WOM Journal 1/98

Konzerte: Björk - Welcome To The Machine

Text: Ulrich Kriest

Fotos: ?


Frankfurt, Palais am Zoo

 


Es war kalt geworden in der Nacht zuvor, und über der Frankfurter Innenstadt hing die vorweihnachtliche Glocke aus Bratwurst- und Glühweingeruch. Auf dem Weg nach Frankfurt hatten mir Menschen mit bajuwarischem Akzent via Radio mitgeteilt, daß "Ojehssis eh die beste Band, wo es gibt" sei. In Frankfurt wartete Björk, und die ist definitiv keine Band. Am Zoo solle das Konzert stattfinden, hatte es geheißen, und ich malte mir bereits entsprechende Szenen aus: Björk allein mit einem Streicherensemble zwischen wilden Tieren.

Findige Frankfurter hatten die Zeichen der Zeit erkannt und verhökerten vor dem Zoo-Palais Tetrapack-Glühwein. Ein DJ vertrieb dem Publikum in dem theaterähnlichen Bau mit marokkanischen Trancebeats und mystisch angehauchtem Sufi-Dancefloor die Wartezeit. Genug Zeit für die spannende Frage, ob Björk vielleicht auf diese Sounds einsteigen würde, um von hier aus ihr Programm zu entwickeln. Der übergang war dann aber doch nur ein matter Break.


Rotes Licht. Asymmetrisch bearbeitetes rotes Kleid über dem kleinen Schwarzen, barfuß, natürlich - stand SIE da, und eine Woge schier gre nzenloser Sympathie brandete IHR, die sich sogleich als Jägerin outete, entgegen.

In den folgenden 75 Minuten führte Frau Guttmundsdottir durch eine bunte Mischung ihrer drei Alben, mal mehr auf Ambient-Chanson, mal mehr auf Dancefloor-Chanson setzend.

Alles lief perfekt, das Publikum war begeistert, bei Hits wie "Venus As A Boy" oder "Violently Happy" noch etwas begeisterter (keine Feuerzeuge!). Wenn Björk Kostproben ihres Stimmvolumens bot, setzte es Szenenapplaus wie im Theater oder beim Jazzkonzert. Trotzdem stellte sich nach kurzer Zeit Langeweile bei mir ein, denn Streicher, wenn sie nicht gerade streichen, sitzen mit ihren Instrumenten eben nur auf der Bühne herum. Als Soundeffekt wären sie problemlos durch eine Maschine zu ersetzen gewesen, aber das Liebäugeln mit den Insignien der Hochkultur (vgl. The Walkabouts, Tindersticks oder PJ Harvey) ist derzeit wieder ziemlich angesagt. Und Björk?

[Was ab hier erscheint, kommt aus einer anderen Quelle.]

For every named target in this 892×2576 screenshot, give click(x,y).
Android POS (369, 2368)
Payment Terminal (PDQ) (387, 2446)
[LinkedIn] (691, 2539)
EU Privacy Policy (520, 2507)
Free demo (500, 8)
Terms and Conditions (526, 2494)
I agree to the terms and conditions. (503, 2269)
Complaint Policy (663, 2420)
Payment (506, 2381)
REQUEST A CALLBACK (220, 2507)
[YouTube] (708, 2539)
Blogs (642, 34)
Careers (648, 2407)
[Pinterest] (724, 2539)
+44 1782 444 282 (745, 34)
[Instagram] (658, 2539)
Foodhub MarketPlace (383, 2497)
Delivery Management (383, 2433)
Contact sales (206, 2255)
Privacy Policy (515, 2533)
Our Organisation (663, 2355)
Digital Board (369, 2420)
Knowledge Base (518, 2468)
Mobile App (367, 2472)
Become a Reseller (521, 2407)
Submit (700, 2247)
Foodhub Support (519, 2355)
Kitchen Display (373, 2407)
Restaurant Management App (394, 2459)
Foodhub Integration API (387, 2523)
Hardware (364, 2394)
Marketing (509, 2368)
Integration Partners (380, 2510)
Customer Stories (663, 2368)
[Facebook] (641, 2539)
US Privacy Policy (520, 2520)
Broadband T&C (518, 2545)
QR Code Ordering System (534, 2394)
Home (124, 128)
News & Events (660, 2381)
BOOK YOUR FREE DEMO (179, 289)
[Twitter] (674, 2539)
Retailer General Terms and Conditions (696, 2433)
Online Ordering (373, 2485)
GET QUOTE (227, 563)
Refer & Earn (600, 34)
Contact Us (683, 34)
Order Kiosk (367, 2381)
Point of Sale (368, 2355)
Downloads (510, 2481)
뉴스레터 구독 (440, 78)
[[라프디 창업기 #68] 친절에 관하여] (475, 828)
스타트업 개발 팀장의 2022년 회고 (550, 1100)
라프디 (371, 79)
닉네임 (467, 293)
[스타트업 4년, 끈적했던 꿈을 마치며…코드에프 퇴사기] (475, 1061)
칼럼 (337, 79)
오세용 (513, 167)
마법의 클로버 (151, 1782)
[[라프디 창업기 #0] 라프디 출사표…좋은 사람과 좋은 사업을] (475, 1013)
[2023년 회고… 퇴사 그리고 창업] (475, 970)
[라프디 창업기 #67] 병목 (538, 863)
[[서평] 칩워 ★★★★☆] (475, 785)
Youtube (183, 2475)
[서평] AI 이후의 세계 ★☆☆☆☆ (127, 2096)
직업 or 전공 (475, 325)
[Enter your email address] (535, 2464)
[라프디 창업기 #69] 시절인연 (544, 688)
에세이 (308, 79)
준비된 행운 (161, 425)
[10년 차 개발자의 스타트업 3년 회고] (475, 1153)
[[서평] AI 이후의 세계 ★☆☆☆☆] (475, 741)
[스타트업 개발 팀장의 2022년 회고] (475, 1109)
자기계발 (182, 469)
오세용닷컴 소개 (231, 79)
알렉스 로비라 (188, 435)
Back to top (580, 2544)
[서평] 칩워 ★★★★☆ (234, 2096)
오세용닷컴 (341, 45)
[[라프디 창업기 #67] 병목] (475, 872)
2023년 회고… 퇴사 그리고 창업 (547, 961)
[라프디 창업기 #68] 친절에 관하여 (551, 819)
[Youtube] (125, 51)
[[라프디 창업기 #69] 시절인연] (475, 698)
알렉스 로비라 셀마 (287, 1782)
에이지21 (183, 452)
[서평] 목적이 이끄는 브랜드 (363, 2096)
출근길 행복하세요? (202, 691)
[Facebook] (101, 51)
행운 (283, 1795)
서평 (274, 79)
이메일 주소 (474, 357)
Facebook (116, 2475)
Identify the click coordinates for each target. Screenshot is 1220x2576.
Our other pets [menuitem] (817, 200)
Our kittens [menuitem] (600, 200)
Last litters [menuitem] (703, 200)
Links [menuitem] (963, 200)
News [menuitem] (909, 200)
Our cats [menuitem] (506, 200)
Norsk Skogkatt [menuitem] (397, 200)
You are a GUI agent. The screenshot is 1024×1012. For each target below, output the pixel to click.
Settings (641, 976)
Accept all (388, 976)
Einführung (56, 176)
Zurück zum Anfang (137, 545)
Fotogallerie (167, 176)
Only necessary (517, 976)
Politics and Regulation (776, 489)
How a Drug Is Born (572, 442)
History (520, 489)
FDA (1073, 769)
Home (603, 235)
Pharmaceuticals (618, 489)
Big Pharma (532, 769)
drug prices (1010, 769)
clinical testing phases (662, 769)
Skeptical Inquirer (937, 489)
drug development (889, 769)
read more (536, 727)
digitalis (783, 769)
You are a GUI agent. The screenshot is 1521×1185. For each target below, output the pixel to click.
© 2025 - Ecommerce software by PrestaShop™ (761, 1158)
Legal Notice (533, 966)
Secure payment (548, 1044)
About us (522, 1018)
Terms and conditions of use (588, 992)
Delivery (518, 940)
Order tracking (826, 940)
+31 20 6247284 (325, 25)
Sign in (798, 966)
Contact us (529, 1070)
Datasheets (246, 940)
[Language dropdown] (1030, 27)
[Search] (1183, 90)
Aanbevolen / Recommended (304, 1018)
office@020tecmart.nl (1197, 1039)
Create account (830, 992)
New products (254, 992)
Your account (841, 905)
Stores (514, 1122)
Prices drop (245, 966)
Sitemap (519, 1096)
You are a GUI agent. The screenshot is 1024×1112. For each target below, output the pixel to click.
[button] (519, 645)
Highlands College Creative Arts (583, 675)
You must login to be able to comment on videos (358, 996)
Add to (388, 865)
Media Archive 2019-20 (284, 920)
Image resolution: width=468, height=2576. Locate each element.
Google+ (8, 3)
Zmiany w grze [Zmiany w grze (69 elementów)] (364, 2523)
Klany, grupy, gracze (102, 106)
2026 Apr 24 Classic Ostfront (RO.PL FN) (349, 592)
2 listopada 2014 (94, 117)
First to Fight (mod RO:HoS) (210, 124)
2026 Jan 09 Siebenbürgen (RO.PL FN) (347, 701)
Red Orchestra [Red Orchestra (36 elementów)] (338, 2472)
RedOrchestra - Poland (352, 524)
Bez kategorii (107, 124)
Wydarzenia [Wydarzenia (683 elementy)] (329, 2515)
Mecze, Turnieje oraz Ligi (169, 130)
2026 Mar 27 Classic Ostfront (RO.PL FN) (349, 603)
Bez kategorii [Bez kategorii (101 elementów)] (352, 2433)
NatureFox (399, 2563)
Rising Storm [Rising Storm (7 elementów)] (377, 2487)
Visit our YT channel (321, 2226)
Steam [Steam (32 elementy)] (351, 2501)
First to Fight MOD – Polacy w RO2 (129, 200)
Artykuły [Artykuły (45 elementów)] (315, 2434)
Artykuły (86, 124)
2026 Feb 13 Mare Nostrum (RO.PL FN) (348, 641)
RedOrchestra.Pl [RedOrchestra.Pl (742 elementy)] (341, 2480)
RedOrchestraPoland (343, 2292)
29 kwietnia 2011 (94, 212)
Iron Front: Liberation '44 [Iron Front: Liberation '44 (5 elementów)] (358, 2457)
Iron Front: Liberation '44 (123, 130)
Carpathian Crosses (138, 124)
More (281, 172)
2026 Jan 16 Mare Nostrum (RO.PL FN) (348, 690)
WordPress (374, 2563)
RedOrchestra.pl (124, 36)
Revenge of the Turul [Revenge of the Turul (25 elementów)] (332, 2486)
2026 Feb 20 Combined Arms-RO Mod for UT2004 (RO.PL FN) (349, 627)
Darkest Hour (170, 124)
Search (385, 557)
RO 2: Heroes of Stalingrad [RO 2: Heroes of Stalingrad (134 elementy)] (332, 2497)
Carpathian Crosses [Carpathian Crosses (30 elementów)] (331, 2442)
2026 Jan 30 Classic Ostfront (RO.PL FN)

Wenn sie nicht gerade sang, tanzte und hüpfte sie auf der Bühne umher; und ihr dabei zuzusehen, ist nicht gerade abendfüllend. Die paar Lichteffekte konnten die Leere auf der Bühne nicht übertünchen - allzuoft wähnte man sich in der Mini-Playback-Show.

Auffällig viele Besucher saßen in sich gekehrt auf dem Boden und wohnten der Darbietung mit geschlossenen Augen bei - vielleicht der richtige Weg: Den Club zur Wohnung machen, das Abhören von CDs als sozialer Akt. In musikalischer Hinsicht war erst der letzte Song vor der akustischen Zugabe ein auffälliger Schritt weg vom eingeschlagenen Hauptstrom, als Marc Bell seinen Maschinen ein verstörend heftiges Noise-Gewitter entlockte.


Ohne Schuhe und mit Trippelschritten tänzelte Björk über die Bühne, während Marc Bells Klanggewitter sich krachend entluden


Insgesamt also ein merkwürdig zwiespältiger Abend: ein gutes, aber wenig unterhaltsames Konzert, was aber wohl mehr an den Grenzen des Genres lag als an Björk - eigentlich ist solche Musik nicht für Konzerte geeignet, weil die programmierten Maschinen wenig Möglichkeiten für spontanes Reagieren lassen. Björk aber, das deutet sich derzeit an, wird in fünf Jahren die Maschinen einfach weglassen und dann solo zur Hanna Schygulla der Trip-Hop-Geneneration werden. Jede Wette!